### AIM
Copy out the full news item on Cass Key Murphree's fatal fall at the refinery, word for word.

MURPHREE DIES FROM INJURIES. Employee of Pure Oil Refinery Fatally Injured in Fall From Ladder. Cass Key Murphree, 41, died at Hardy sanitarium Wednesday afternoon as the result of a fall from a ladder at the Pure Oil company refinery northeast of city.

Murphree with two other men was engaged in cleaning a still when he fell from the 12-foot ladder and his skull was fractured.

Funeral services will be conducted from the East Ardmore Presbyterian Church this afternoon at 4 o’clock by the Rev. Thomas Carey. Interment will be in Rose Hill Cemetery.

Deceased had been an employee of the refinery for some time. He leaves a wife and three children, Christi, Ivadee, and Samuel, besides four sisters and one brother.

### SUPPLIED DATA
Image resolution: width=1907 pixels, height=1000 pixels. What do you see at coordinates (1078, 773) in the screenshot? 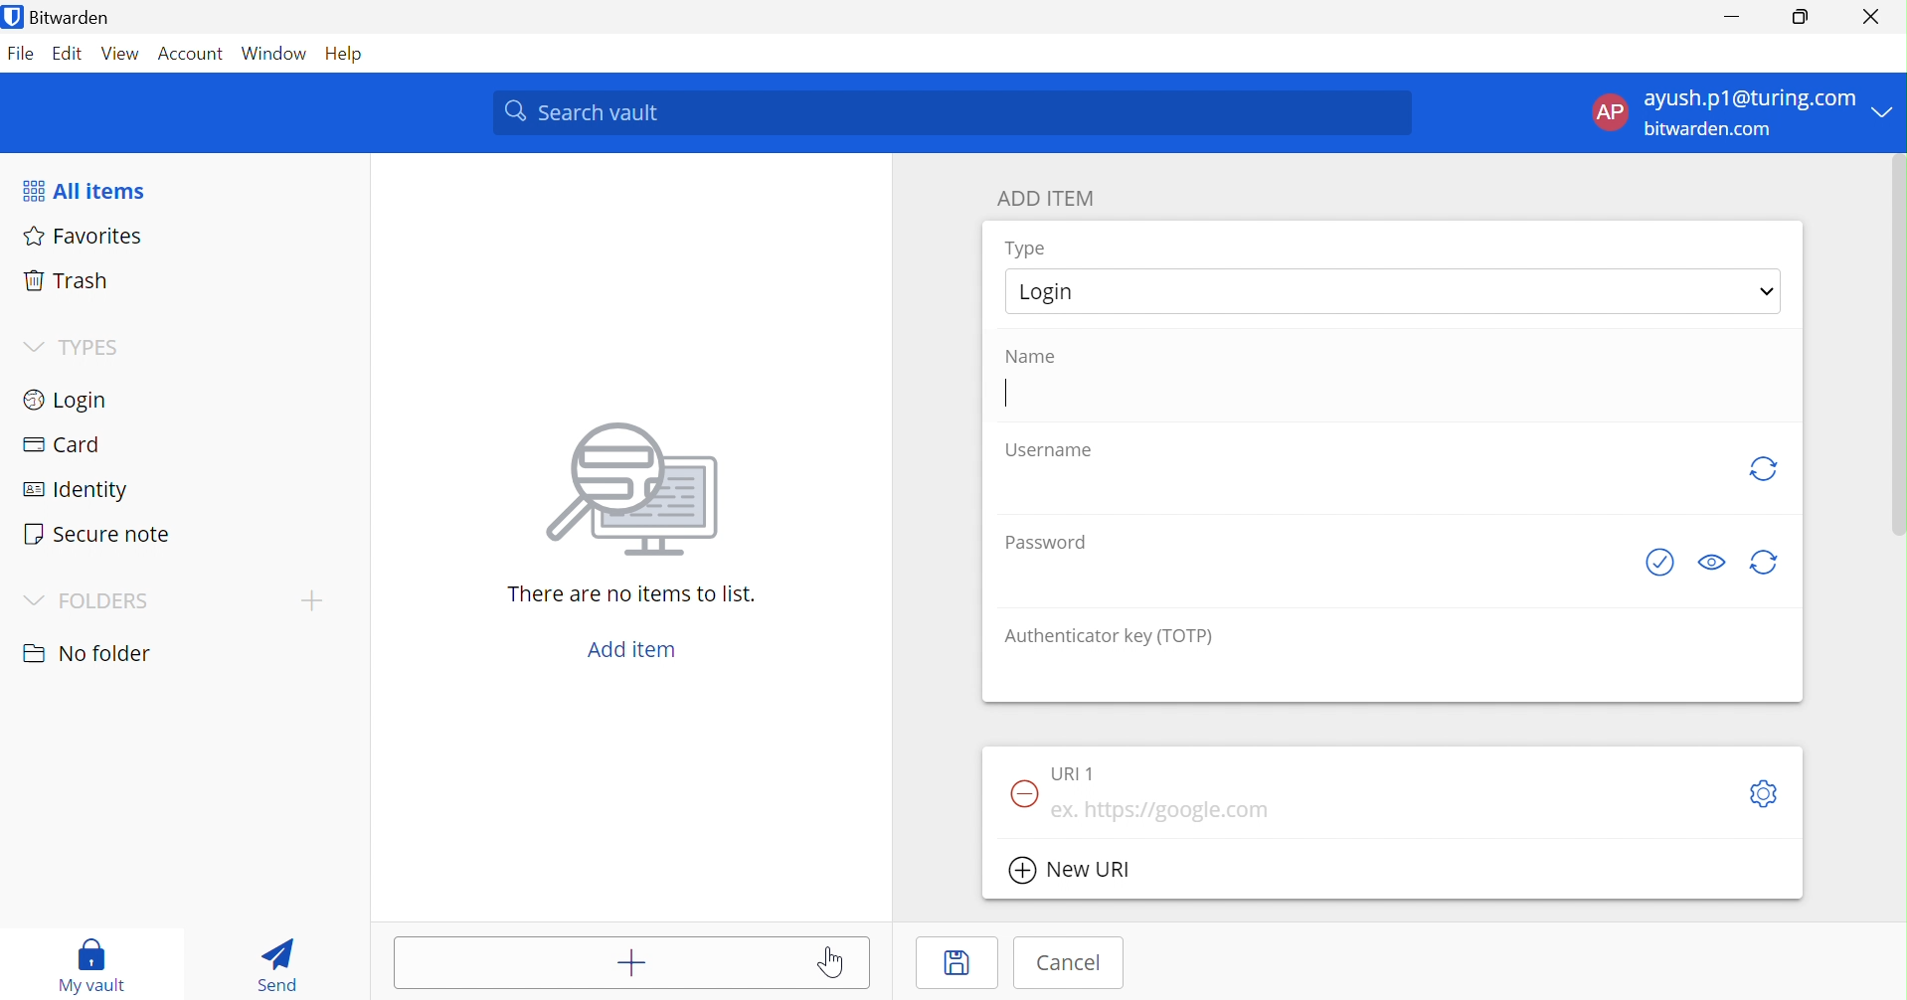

### REPLY
MURPHREE DIES FROM INJURIES. Employee of Pure Oil Refinery Fatally Injured in Fall From Ladder. Cass Key Murphree, 41, died at Hardy sanitarium Wednesday afternoon as the result of a fall from a ladder at the Pure Oil company refinery northeast of city.

Murphree with two other men was engaged in cleaning a still when he fell from the 12-foot ladder and his skull was fractured.

Funeral services will be conducted from the East Ardmore Presbyterian Church this afternoon at 4 o’clock by the Rev. Thomas Carey. Interment will be in Rose Hill Cemetery.

Deceased had been an employee of the refinery for some time. He leaves a wife and three children, Christi, Ivadee, and Samuel, besides four sisters and one brother.